Our 3 Calls For Commodities

(MENAFN- ING) 1 Tighter oil market

There is still plenty of uncertainty over Russian oil supply given the EU's ban on Russian crude oil and refined products. However, we believe that Russian supply will fall significantly early next year –
in the region of 1.8MMbbls/d year-on-year in the first quarter. This supply loss coupled with continued OPEC+ supply cuts suggests that the oil market will tighten over the course of 2023. US supply growth will not be able to fill the gap, with US producers showing a lot more capital discipline. As a result, we expect ICE Brent to average US$104/bbl next year.

2 European natural gas prices to remain elevated

This winter appears as though it will be more manageable for Europe due to the late start to the heating season. This left European natural gas storage virtually full in mid-November. However, 2023 will be a tough year for the European natural gas market. It is unlikely the region will be able to build storage at the same pace as seen in 2022. Annual Russian gas flows will fall in the region of 60% YoY, even if flows remain at similar levels to what they are currently. Unfortunately, the liquefied natural gas
(LNG) market will not be able to fully offset losses. Therefore, demand destruction will need to continue to ensure adequate supply for the 2023/24 winter. In order to see this demand destruction, prices will have to remain at elevated levels. We forecast TTF to average €175/MWh over 2023.

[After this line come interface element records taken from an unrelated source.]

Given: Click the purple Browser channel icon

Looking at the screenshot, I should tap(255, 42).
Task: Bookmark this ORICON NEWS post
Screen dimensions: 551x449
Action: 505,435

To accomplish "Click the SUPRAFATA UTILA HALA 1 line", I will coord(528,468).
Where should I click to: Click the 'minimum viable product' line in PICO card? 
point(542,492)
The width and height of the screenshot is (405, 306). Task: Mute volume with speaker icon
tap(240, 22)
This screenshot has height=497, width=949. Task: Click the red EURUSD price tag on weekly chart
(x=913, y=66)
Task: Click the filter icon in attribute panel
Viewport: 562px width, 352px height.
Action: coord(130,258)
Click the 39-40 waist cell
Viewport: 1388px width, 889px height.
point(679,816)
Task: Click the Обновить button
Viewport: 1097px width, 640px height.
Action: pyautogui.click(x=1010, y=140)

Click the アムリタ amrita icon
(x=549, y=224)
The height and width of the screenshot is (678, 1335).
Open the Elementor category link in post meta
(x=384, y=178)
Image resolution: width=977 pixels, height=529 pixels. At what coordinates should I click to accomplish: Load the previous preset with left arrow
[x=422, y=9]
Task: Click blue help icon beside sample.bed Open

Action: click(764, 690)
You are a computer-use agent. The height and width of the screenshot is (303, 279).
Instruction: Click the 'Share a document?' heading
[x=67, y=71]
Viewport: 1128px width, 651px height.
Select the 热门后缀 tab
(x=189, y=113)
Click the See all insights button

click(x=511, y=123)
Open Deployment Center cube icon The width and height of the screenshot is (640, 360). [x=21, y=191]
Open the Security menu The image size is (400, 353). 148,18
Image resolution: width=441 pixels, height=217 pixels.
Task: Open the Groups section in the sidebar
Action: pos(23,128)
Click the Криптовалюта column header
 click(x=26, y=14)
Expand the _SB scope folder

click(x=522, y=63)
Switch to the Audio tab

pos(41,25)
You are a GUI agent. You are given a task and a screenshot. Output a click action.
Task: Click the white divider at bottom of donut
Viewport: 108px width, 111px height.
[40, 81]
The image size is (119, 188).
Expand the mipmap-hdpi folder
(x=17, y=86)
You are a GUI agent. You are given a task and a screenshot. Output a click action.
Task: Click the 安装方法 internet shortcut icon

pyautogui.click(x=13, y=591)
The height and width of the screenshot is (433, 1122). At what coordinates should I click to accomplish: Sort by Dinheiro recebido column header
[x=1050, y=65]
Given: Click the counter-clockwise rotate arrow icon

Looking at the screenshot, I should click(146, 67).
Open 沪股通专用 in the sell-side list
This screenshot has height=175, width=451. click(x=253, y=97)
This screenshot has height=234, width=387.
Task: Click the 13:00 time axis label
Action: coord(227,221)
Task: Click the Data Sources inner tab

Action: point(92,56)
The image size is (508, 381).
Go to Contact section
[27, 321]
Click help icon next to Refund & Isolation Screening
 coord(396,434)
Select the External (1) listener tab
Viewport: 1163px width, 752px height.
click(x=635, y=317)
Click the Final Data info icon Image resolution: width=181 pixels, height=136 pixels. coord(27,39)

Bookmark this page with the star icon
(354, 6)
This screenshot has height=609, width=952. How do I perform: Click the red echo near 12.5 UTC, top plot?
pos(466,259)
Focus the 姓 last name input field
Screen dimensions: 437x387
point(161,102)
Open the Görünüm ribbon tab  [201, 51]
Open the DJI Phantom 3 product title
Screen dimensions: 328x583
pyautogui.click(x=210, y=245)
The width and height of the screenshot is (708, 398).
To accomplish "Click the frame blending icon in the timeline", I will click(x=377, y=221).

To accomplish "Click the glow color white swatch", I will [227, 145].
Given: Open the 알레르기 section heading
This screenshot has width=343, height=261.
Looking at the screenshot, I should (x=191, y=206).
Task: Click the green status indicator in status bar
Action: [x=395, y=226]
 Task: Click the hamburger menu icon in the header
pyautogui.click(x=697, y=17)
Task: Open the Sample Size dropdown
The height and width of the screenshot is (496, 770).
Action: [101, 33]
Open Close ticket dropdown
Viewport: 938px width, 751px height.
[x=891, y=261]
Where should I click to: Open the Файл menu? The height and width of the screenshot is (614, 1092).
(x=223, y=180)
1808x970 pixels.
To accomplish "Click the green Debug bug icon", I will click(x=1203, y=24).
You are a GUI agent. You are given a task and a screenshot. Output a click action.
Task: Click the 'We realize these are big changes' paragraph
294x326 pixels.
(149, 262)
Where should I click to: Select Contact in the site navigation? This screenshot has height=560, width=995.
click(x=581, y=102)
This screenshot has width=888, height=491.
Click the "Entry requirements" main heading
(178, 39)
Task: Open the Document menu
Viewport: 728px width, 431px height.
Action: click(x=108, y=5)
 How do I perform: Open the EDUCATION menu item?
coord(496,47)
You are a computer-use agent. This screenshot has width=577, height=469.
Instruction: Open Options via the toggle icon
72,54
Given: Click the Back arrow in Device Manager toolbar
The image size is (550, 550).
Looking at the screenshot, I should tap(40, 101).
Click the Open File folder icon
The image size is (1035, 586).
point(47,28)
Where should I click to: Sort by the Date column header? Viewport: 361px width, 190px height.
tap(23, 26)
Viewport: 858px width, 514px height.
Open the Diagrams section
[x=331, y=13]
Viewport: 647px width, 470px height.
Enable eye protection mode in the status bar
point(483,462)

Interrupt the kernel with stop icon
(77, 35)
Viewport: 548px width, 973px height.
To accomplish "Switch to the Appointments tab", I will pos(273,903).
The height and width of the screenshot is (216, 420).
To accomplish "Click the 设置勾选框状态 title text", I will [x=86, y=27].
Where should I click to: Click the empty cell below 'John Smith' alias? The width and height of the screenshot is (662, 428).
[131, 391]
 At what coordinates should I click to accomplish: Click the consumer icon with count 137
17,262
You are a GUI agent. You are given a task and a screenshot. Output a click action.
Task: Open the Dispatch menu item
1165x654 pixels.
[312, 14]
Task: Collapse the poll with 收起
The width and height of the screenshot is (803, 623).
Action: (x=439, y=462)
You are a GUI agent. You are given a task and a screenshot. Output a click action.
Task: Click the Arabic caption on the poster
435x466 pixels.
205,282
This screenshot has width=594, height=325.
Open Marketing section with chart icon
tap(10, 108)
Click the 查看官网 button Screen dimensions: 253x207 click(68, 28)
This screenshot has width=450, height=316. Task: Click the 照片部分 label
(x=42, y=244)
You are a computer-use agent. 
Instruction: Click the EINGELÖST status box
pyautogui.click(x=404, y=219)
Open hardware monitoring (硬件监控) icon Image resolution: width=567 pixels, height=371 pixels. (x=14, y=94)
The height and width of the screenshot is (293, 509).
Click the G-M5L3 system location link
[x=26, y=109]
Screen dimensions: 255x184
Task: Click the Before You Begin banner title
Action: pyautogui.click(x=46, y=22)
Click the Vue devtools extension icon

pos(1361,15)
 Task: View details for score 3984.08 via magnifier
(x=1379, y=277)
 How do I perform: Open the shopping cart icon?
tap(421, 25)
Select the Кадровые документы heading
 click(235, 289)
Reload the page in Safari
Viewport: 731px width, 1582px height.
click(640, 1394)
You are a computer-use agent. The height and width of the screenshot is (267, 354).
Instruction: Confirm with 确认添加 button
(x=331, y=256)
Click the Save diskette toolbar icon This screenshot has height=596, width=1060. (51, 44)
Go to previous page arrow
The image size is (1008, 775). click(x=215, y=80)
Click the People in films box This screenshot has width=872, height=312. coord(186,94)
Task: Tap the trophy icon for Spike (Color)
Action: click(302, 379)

3 Demand woes take centre stage for aluminium

Aluminium prices have been highly volatile this year
due to the Russia-Ukraine war, logistical issues, increasing recessionary fears and the Covid-19 pandemic.
Looking ahead to the first quarter of next year, the risk for aluminium prices will be mainly to the downside, with the prolonged war in Ukraine, rising energy prices, low gas availability, high inflation and weakening downstream demand all adding to the bearish outlook for the lightweight metal. In the short-term, the market's focus will remain on the bigger macroeconomic and demand-side problems, with prices expected to fall further to $2,150/t in the first quarter of 2023. We believe a recovery in price should start in the second quarter, although any recovery is likely to be slow.